Because what it comes down to, whether it’s OUR where-the-wild-things-are in the wilderness or JESUS’ where-the-wild-things-are in the wilderness, is that the essential “testing” being faced is the same.
Because the most striking thing about hearing this story with the emphases Mark has chosen HAS to be the aloneness of it. The loneliness of it.
And it wasn't an aloneness that was chosen.
"The Spirit DROVE him out into the wilderness" is the way Mark puts it. This wasn't Jesus choosing a silent retreat, recognizing his own need for self-reflection, deciding to take a bit of time to pause and pray and prepare for the ministry ahead.
The Spirit DROVE him out into the wilderness – the isolation's compelled, it's enforced, it's not optional, it just IS.

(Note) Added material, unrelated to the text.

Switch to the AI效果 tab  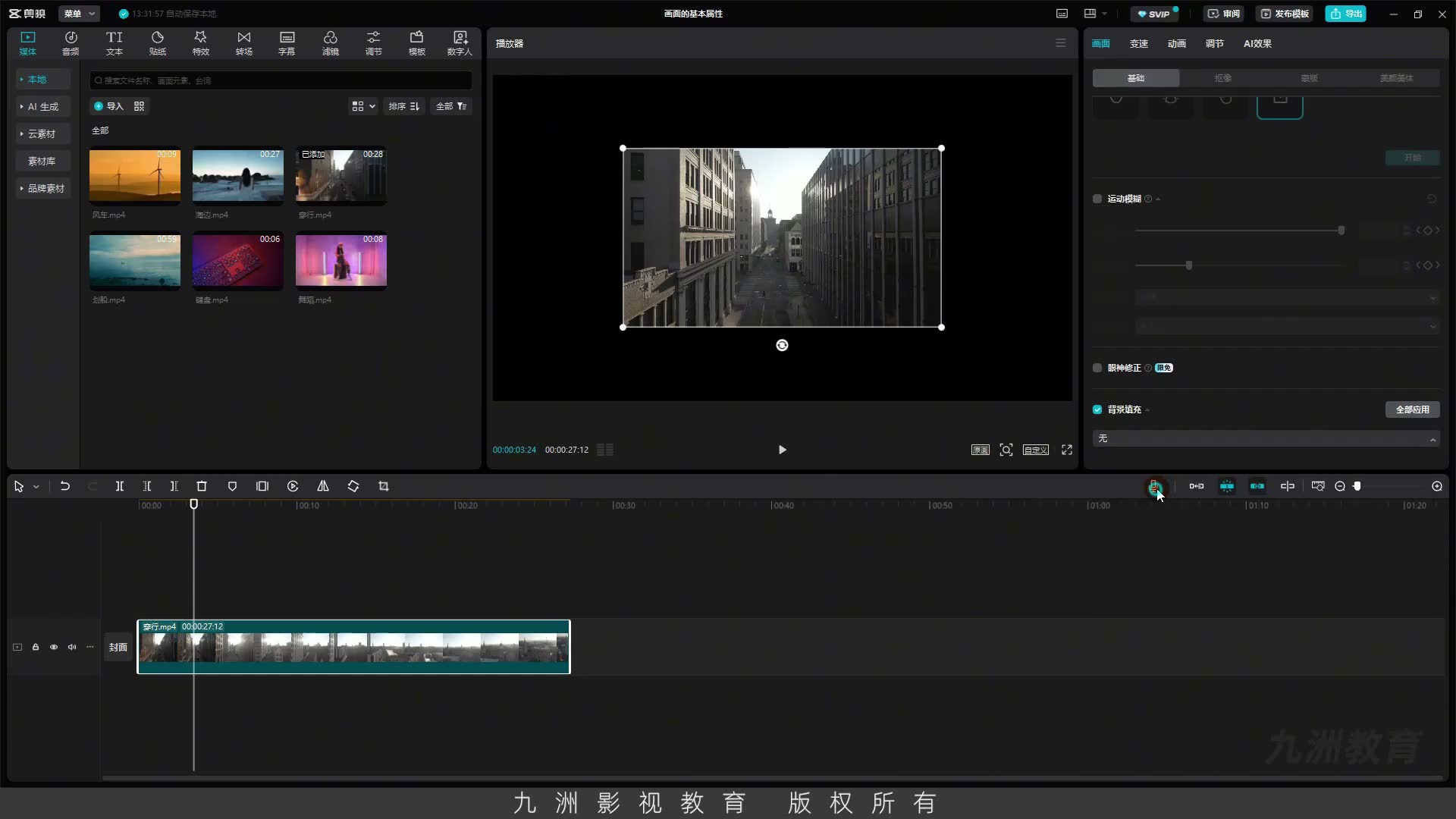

And before we reactively undercut the impact of that, with our caveats that he is after all JESUS, and so surely would have understood the plan, and so obviously would have had at his disposal the inner resources to meet any challenge without issue --
It's crucial, for Jesus' life to be at all meaningful to us in the way that God intended, it's crucial for us to remember in this moment his humanness. His full humanness. Because the incarnation – all of God squished up into a person – the incarnation is meaningless if he's not a real person.

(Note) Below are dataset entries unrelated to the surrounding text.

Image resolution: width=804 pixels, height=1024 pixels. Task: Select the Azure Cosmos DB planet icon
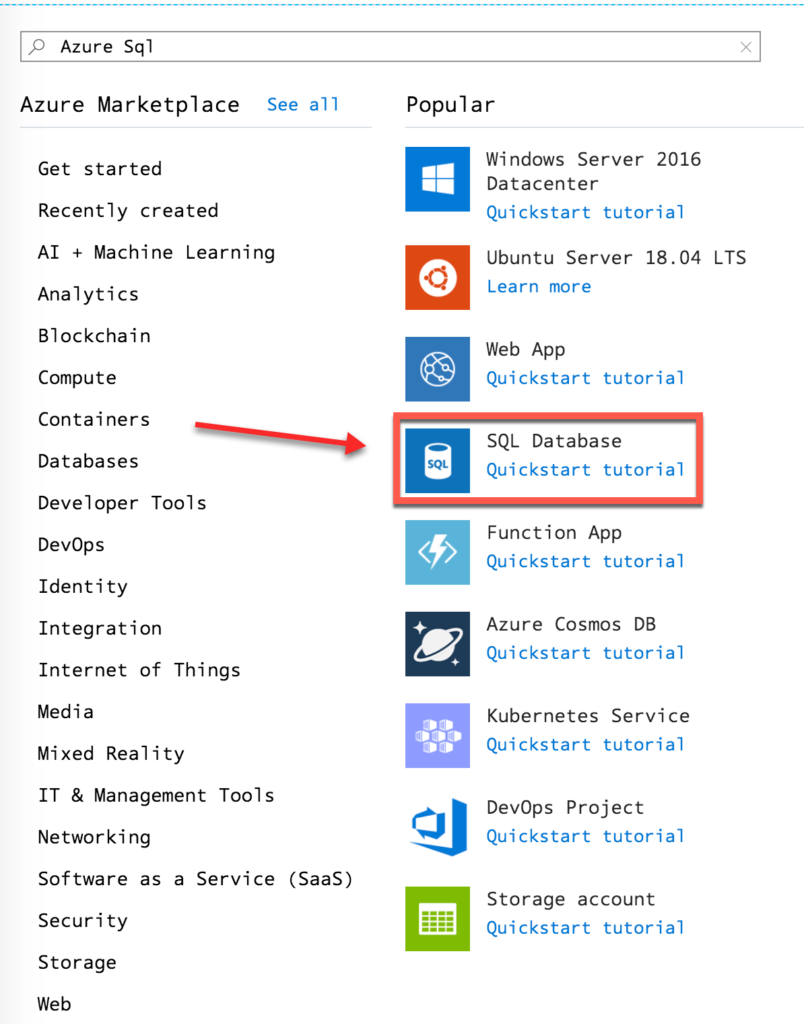point(437,644)
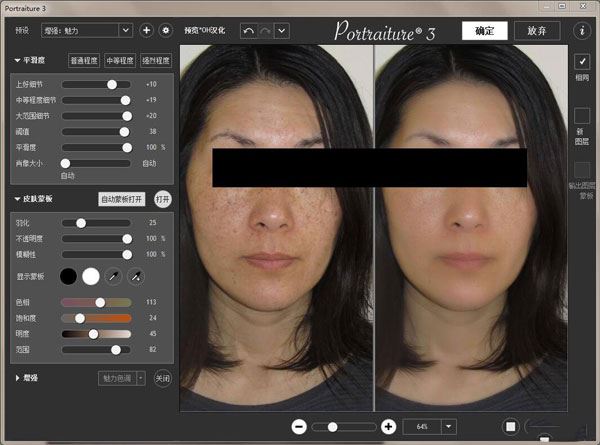600x445 pixels.
Task: Toggle skin mask 打开 round button
Action: (x=163, y=199)
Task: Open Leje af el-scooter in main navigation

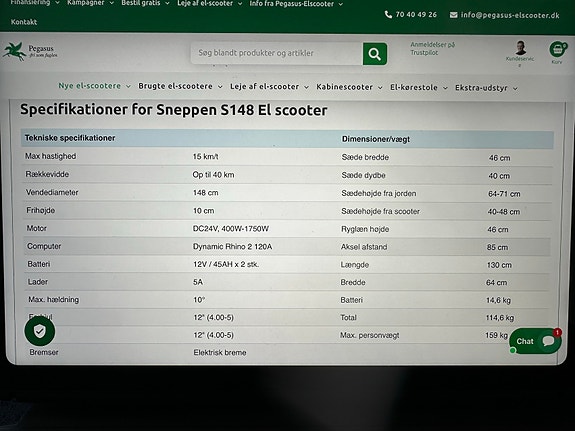Action: pyautogui.click(x=269, y=87)
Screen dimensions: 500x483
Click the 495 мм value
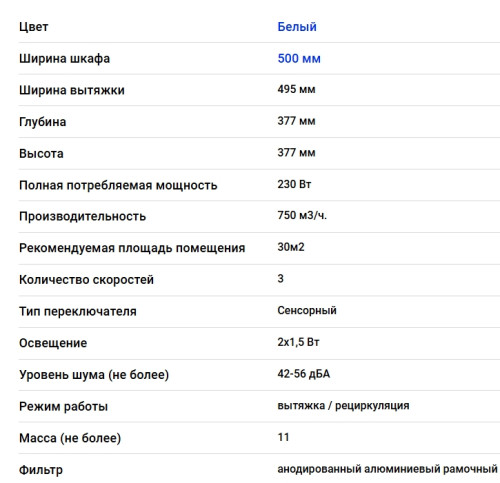[x=296, y=89]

A real real person, for whom the experience of an aloneness that can't be escaped and seems to be relentless, is ITSELF testing.
I think that's why Mark doesn't even bother with the details Matthew and Luke think are so important. Because for whatever reason, for Mark, Jesus getting through the simple, unchosen, driven out to the where-the-wild-things-are of it all, ALONE is actually meaningful enough.

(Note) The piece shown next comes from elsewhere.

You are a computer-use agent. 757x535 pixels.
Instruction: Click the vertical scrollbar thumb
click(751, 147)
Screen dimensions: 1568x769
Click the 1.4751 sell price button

And you know what? I think he's right. And in fact, what Mark helps us discover in his crisp and clean TL:DR version of the Spirit DRIVING Jesus into the wilderness to be alone, and with the wild beasts, and with the angels ministering to him, is that it's obviously meant to be... good.
Not fun, not great, not easy, but weirdly... good.
Until that first enforced isolation of Covid, I always thought about Jesus' time in the wilderness as being a time of preparation. A time of strengthening himself, making himself ready for what lies ahead. And so I always construed it in preaching as being an invitation to us to essentially do the same. Pay more attention to the way of faithfulness we're trying to follow, deepen our sense of connection to Godness, to give us strength, to give us courage.
And there's nothing wrong with any of that. But after that first isolation of Covid, I found myself wondering if the Spirit drove Jesus out into the wilderness ALONE, at least in part, because of what gets revealed about ourselves when we necessarily turn inward that we might not have otherwise known. Each of us. We can’t escape confronting and coming to terms with or even embracing what essential to us -- what we need, what we miss, what helps make a difference in our day, what's unbearable, what matters, what can be enough.
There's a purity in becoming aware of these things. A freedom even. Because they're simply how we're made. American theologian Nadia Holz-Weber talks about the season of Lent being about going deep enough to know our limits, the limits of our humanness as we are, because that's the point past which God begins.
And the point past which God begins READILY. Because our limits are who we are, and who we are is beloved.
It’s not easy to come to terms with our limits. What’s essential: what we need, what we miss, what gets us through a day, what's unbearable, what matters, what can be enough. There’s a reason for Jesus too that his experience of Lent, as it were, is where the wild things are.
But at the same time, it’s also how he found that soft edge between himself and Godness and learned the points past which he needed the angels to minister to him. If for no other reason than to invite us into doing the same.
And finding – NOT the full story of us. But maybe kind of the essence. Too long: didn’t read. It's amazing how much it actually says.
Thanks be to God, who meets us readily with open arms, at our limits. Amen.